The Most Girl Part Of You by Amy Hempel, 1990
The magic trick:
Casting two teenagers’ discovery of love and friendship against a backdrop of mortality, loss and pain
A really beautiful love story today on the SSMT website. Hempel takes you into an adolescent friendship with details so nuanced, clever and funny that you can’t help but feel like you know these kids. It really is remarkable writing. No one writes funny, clever and witty characters quite like Hempel, because perhaps no one is quite as funny, clever and witty as Hempel.
So that’s obviously pretty crucial to making this story work. But I think the other, maybe simpler, thing is the combination of life and death here. There is a joyous innocence throughout as these kids flirt and enjoy each other’s friendship and discover the joys of love. But that’s all shrouded in this oppressive sense of mortality that they live with everyday. Both characters have lost parents. They are processing the kind of pain that the most mature of adults don’t know how to handle. It’s innocence and world-weariness at the same time. And that’s quite a trick on Hempel’s part.
That was before his mother died. She died eight days ago. She did it herself. Big Guy showed me the rope burns in the beam of the ceiling. He said, “Any place I hang myself is home.” In the movie version, that is where his father would have slapped him.
But of course his father did not – didn’t slap him, didn’t even hear him. Although Big Guy’s father has probably heard what Big Guy says about the Cubs.

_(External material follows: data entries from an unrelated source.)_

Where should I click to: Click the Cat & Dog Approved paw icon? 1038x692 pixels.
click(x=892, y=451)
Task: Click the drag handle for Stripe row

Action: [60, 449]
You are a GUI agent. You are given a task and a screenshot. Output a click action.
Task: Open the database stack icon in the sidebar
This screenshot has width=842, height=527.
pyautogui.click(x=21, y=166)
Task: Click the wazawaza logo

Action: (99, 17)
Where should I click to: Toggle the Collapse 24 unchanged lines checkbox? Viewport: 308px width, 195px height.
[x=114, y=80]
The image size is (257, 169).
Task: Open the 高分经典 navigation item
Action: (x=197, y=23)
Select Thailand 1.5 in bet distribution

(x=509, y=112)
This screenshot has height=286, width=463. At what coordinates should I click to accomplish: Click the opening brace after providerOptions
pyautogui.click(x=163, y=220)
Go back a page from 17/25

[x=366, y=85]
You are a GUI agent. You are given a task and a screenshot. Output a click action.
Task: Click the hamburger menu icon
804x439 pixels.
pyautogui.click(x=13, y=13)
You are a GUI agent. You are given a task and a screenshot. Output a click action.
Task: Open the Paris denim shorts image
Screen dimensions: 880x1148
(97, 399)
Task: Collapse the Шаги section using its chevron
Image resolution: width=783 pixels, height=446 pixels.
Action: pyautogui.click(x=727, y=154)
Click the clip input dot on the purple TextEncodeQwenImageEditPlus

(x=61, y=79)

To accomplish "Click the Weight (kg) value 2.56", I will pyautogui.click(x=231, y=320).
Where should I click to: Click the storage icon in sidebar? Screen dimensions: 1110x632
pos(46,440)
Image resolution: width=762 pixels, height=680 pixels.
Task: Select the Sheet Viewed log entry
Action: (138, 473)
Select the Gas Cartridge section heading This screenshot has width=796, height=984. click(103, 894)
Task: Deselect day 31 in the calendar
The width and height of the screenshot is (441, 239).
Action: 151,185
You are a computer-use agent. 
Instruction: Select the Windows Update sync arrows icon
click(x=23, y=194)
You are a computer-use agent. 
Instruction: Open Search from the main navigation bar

It’s the funniest thing he can imagine; it’s what he doesn’t have to imagine, because his father really said it when he had to tell his son what the boy’s mother had done.
“And what’s more – ” his father had said.
It may have been the sheer momentum of bad news, because in that vast thrilling silence after Big Guy heard the news, his father had added, “And what’s more, the Cubs lost.”
“So you see,” Big Guy says these days about matters large and small, “it’s not as if the Cubs lost.”